***** EXERCISE INPUTS *****

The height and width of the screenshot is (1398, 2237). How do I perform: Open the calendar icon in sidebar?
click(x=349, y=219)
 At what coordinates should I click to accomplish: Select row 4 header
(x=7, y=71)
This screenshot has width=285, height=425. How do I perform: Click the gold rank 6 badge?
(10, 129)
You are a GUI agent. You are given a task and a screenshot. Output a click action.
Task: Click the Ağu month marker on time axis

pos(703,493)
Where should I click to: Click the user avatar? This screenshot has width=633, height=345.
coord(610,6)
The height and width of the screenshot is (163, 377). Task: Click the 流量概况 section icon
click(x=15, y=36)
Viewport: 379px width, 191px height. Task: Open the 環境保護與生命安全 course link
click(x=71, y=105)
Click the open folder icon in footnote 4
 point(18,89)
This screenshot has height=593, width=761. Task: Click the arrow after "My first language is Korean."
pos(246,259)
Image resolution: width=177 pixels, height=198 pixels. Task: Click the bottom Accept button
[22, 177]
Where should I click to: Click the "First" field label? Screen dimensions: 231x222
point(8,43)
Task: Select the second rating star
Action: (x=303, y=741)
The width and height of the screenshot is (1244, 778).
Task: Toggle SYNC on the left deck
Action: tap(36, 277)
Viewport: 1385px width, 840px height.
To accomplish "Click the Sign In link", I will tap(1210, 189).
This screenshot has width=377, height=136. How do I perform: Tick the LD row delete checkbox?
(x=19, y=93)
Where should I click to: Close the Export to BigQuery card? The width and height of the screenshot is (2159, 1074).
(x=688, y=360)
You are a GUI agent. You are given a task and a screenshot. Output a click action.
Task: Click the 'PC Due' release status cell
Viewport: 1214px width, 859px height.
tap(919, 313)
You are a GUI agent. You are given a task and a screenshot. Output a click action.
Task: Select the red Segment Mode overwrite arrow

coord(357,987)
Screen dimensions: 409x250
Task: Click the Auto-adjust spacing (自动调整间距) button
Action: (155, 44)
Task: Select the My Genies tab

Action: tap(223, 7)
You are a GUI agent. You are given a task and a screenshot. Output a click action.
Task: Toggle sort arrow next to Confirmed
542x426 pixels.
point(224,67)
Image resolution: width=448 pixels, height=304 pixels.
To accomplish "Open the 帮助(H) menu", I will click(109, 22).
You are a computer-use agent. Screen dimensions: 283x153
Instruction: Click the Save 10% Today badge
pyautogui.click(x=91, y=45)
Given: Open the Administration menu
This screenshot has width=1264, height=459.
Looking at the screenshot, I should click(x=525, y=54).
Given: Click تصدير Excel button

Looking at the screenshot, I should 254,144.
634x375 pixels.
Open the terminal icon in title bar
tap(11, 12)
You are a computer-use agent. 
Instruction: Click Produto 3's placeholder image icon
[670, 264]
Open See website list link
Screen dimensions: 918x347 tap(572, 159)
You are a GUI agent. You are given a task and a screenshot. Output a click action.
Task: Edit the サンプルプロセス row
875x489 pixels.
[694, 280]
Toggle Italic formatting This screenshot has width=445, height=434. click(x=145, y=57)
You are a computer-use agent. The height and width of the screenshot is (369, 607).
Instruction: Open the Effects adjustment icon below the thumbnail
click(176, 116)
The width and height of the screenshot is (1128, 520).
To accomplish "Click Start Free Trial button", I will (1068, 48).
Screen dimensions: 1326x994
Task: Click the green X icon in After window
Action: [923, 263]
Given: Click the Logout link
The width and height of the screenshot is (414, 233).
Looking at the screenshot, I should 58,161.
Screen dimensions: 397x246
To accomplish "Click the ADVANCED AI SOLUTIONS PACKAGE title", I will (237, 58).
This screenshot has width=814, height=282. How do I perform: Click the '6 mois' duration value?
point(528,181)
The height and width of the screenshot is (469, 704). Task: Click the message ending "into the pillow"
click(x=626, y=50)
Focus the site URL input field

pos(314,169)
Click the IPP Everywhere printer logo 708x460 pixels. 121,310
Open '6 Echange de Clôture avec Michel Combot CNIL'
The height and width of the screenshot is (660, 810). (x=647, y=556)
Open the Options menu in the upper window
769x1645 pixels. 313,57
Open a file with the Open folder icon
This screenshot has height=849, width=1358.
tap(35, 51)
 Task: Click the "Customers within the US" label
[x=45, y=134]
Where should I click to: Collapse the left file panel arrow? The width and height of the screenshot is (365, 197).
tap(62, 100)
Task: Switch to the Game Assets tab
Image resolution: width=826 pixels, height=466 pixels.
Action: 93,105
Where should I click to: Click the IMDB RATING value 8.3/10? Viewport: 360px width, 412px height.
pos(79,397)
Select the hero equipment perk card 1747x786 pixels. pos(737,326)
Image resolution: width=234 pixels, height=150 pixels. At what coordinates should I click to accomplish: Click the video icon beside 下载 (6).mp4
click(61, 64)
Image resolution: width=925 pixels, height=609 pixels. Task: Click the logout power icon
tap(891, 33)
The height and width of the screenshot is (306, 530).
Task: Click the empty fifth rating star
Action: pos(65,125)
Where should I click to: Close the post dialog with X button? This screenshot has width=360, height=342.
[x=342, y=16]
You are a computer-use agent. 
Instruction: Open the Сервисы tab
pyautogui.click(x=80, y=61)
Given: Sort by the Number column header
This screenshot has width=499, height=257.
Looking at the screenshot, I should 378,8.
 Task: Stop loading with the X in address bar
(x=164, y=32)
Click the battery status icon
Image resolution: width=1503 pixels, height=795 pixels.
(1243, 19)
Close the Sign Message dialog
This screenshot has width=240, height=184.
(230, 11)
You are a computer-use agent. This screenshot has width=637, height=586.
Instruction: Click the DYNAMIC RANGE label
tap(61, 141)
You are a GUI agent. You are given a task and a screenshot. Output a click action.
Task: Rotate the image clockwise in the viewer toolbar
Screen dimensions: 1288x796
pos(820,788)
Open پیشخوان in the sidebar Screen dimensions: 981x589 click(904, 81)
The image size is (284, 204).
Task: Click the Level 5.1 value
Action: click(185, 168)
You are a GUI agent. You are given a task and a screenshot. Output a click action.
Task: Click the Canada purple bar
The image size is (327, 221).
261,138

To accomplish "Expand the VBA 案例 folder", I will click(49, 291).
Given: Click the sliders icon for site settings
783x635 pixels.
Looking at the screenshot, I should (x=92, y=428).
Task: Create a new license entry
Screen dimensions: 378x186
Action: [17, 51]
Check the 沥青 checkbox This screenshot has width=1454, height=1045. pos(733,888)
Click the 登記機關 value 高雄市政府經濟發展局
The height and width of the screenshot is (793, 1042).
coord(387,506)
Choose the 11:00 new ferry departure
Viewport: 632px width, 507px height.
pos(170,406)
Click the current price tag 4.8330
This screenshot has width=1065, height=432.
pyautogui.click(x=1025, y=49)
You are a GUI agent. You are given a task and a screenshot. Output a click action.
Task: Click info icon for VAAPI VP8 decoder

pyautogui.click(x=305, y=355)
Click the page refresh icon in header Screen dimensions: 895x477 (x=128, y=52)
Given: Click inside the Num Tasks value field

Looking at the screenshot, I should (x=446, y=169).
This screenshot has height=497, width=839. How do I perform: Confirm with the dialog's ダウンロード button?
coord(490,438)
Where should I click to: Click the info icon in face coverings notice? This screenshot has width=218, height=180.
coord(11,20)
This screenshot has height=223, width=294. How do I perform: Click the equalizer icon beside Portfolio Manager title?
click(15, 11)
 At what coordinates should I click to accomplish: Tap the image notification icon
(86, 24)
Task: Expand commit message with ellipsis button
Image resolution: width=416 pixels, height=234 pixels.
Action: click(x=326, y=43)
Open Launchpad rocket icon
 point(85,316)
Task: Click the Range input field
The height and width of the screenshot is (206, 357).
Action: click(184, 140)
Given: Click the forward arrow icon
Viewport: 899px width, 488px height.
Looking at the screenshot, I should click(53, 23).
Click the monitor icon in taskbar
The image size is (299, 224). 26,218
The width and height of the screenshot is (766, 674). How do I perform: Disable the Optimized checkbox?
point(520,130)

*****

AIM OF THE EXERCISE
Copy out the part of the listing that opens with its first line and closes with the line containing "coord(610,6)", reproducing every line between them exactly, both ends included.

SOLUTION TO THE PROBLEM
The height and width of the screenshot is (1398, 2237). How do I perform: Open the calendar icon in sidebar?
click(x=349, y=219)
 At what coordinates should I click to accomplish: Select row 4 header
(x=7, y=71)
This screenshot has width=285, height=425. How do I perform: Click the gold rank 6 badge?
(10, 129)
You are a GUI agent. You are given a task and a screenshot. Output a click action.
Task: Click the Ağu month marker on time axis

pos(703,493)
Where should I click to: Click the user avatar? This screenshot has width=633, height=345.
coord(610,6)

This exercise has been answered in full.